Orthographic mapping is a crucial skill for early readers who are developing word recognition, a key to reading success. It involves the connection between letters and sounds so that students can see how written words correspond to spoken language. While this may seem like a challenging concept, with the right tools and strategies, helping students develop orthographic mapping skills can be made simple and fun! In this blog post, I’ll share hands on strategies and routines for teaching orthographic mapping to your kindergarten and first grade students!
What is Orthographic Mapping?
Orthographic Mapping is the process the brain uses to permanently store words in our long term memory and immediately recall them for fluent reading. More simply put, when you can read a word without having to stop and put any effort into decoding it, that word has been orthographically mapped into your brain.
Can We Teach Orthographic Mapping?
Not directly. It’s a mental process, not a skill or activity that can be directly taught. What we can do is teach skills that help naturally promote the process of orthographic mapping.
Orthographic mapping requires three essential skills:
Phonemic awareness – The ability to identify, analyze, and manipulate sounds in words.
Automatic letter sound correspondence – Understanding that letters represent sound.
Decoding skills – The ability to identify letter sounds and blend them together to read a word.
In kindergarten and first grade, we can teach these skills through explicit whole group and small group reading instruction. In doing so, we give students repeated opportunities to practice the skills that help them begin to instantly recall words. Think of students who have been working on short -a word patterns. Once they learn how to spell the word “cat”, they are more likely to recognize the -at pattern in “bat” and “mat.” The more letter-sound relationships they learn, the more words they will be able to unlock.
Routines That Promote Orthographic Mapping
To help students foster the mental process of Orthographic Mapping, we can focus on developing their phonemic awareness and phonics skills.
Word Mapping is a tangible way to represent the relationship between letter and sound correspondence, also known as phonemes and graphemes.
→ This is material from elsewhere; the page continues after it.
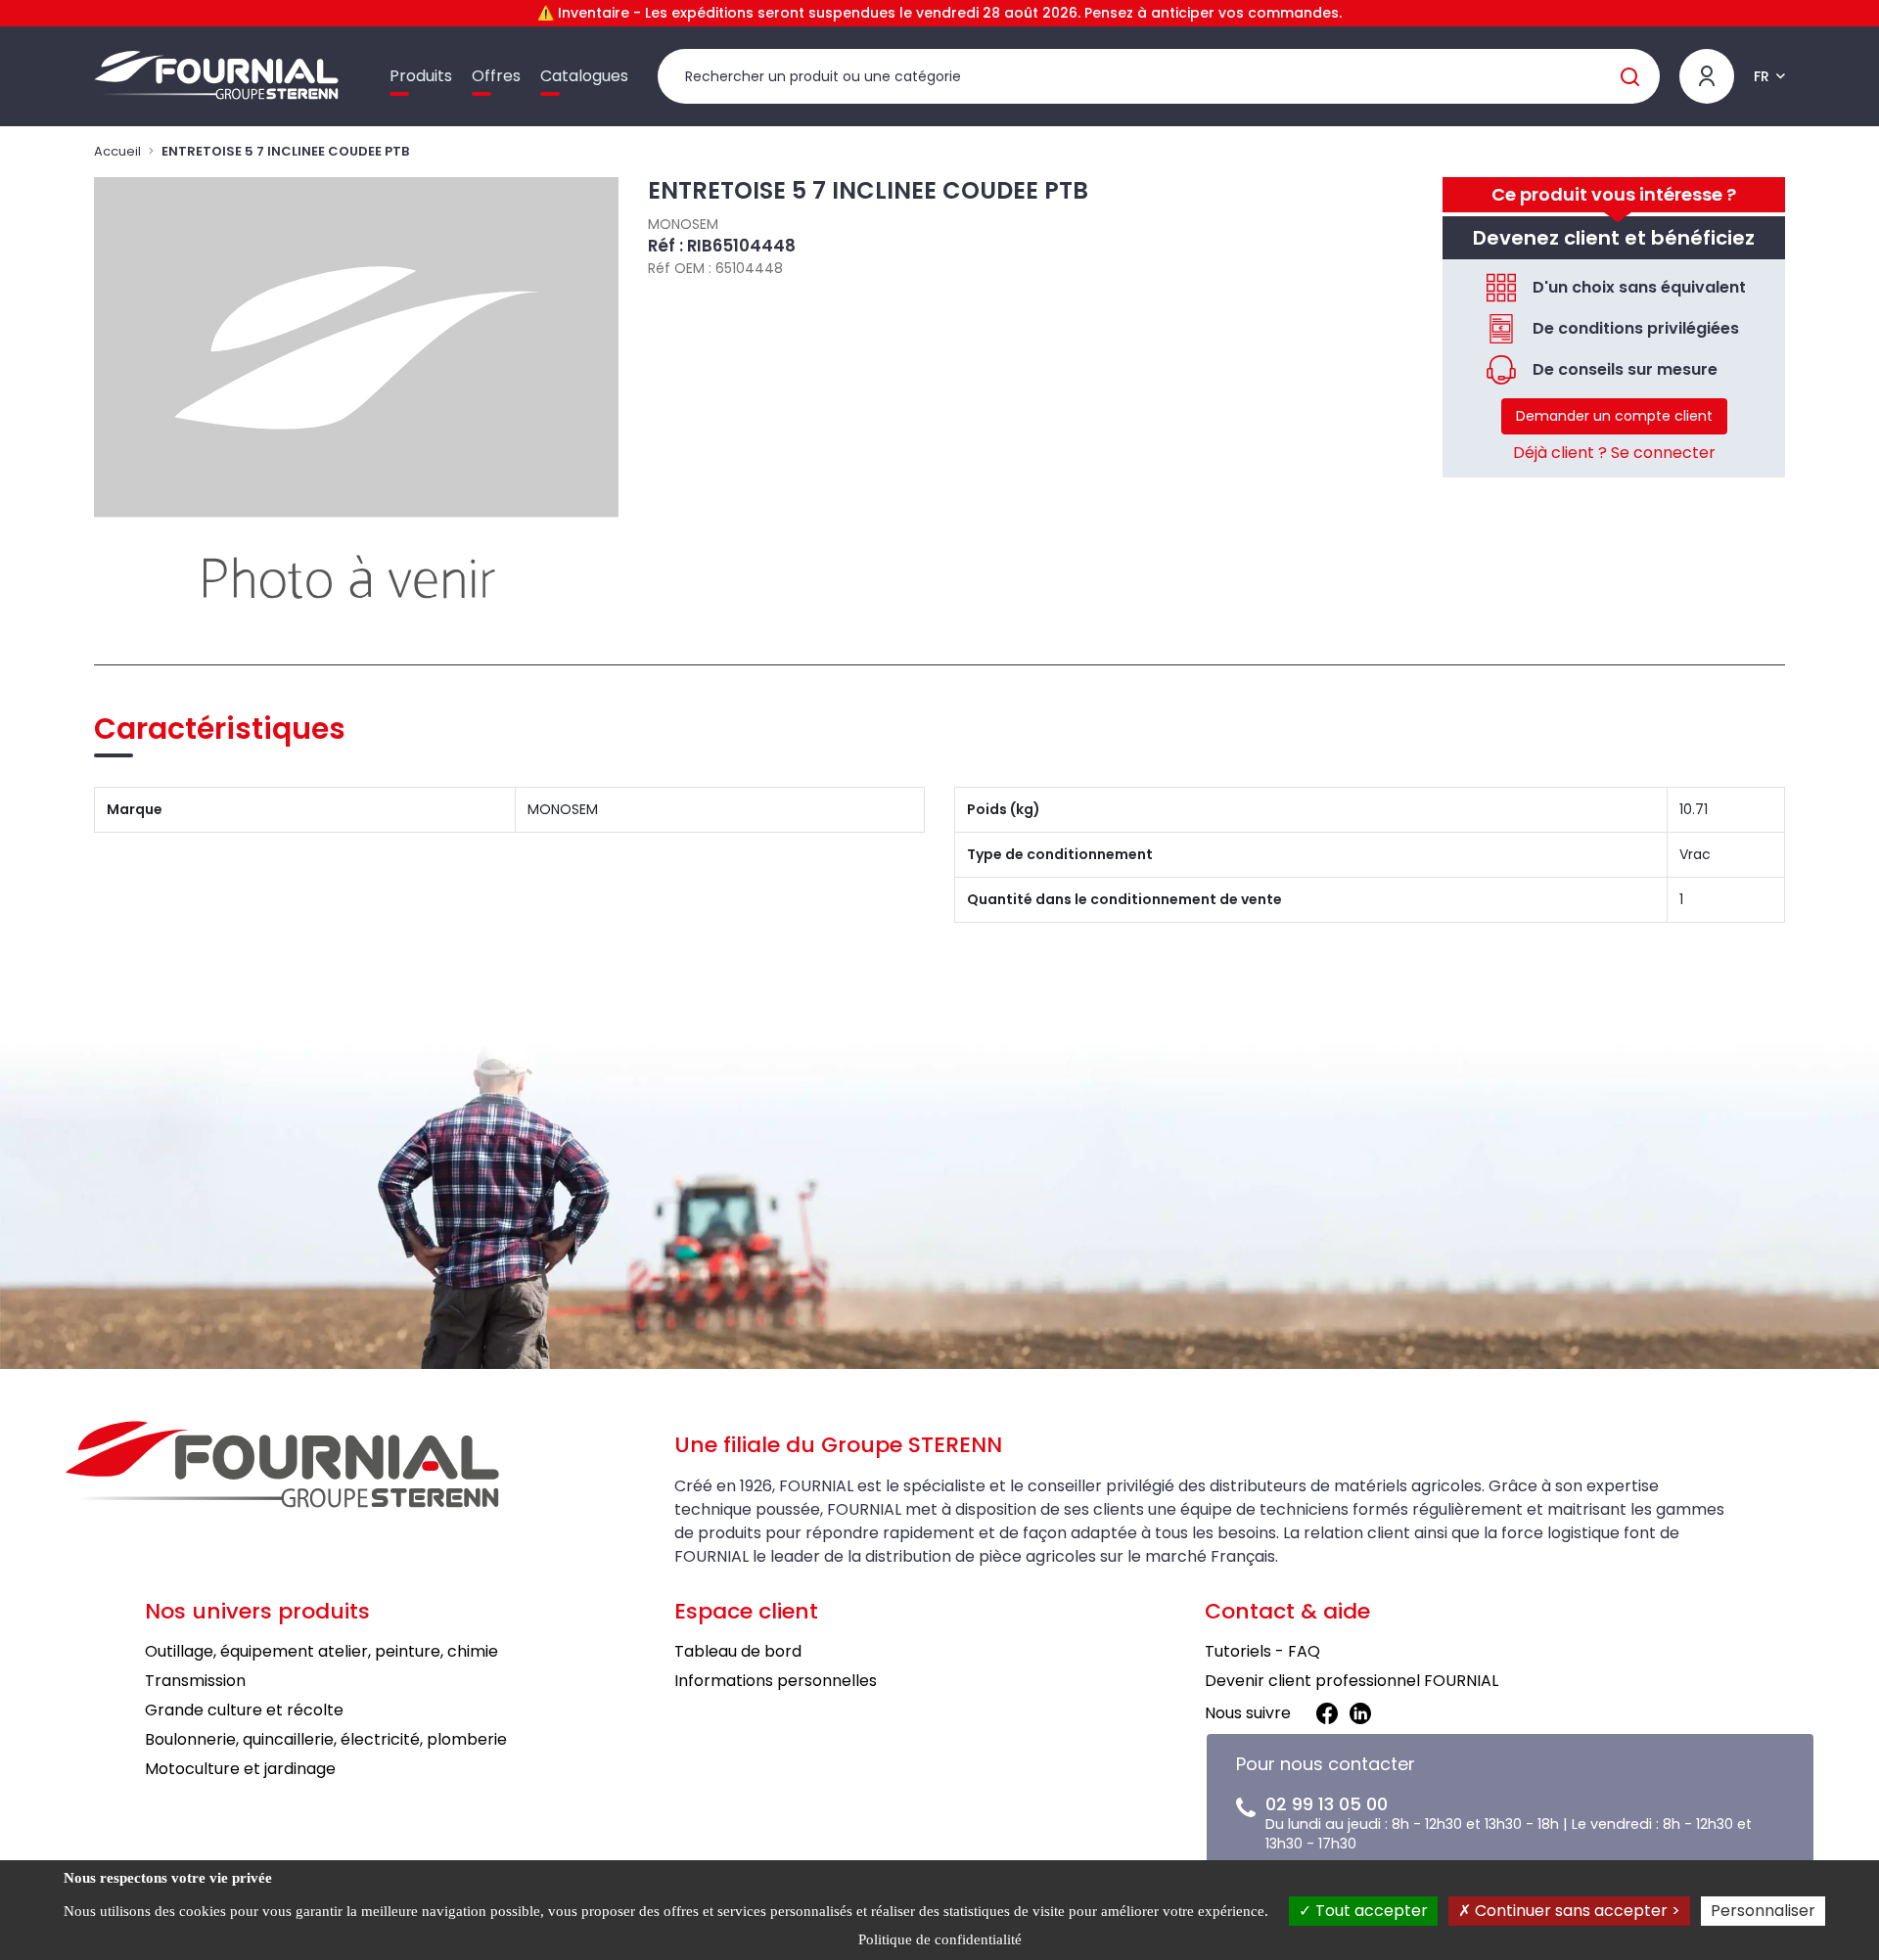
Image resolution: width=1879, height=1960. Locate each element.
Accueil (117, 151)
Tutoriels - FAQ (1262, 1651)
It walks students through the process of physically matching letters with the sounds they represent. In first grade and kindergarten this improves students ability to decode and eventually recognize words automatically, which leads to fluent readers!
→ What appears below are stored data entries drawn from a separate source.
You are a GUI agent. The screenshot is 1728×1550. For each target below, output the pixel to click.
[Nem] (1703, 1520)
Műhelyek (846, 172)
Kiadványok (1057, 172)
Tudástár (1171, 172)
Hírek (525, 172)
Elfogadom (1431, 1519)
WORD MAPPING TO PROMOTE ORTHOGRAPHIC MAPPING
Are you ready to give word mapping a try? You can find a complete years worth of Orthographic Mapping Word Mats HERE. Students can use these themed Word Mapping Mats to practice mapping sight words and new phonic patterns they are learning! Changing the theme on their mats keeps students engaged in this familiar practice, every time they see a new theme their excitement for word mapping is renewed! The use of different manipulatives also keeps students engaged and having fun while word mapping. You can use anything you have one hand – linking cubes, counter chips, mini erasers, etc. In the example below I used candy hearts as the manipulative in February!
I hope the information and resources shared here help you understand the orthographic mapping-process and get you excited about the ways you can help students build letter-sound connections on their road to reading fluency!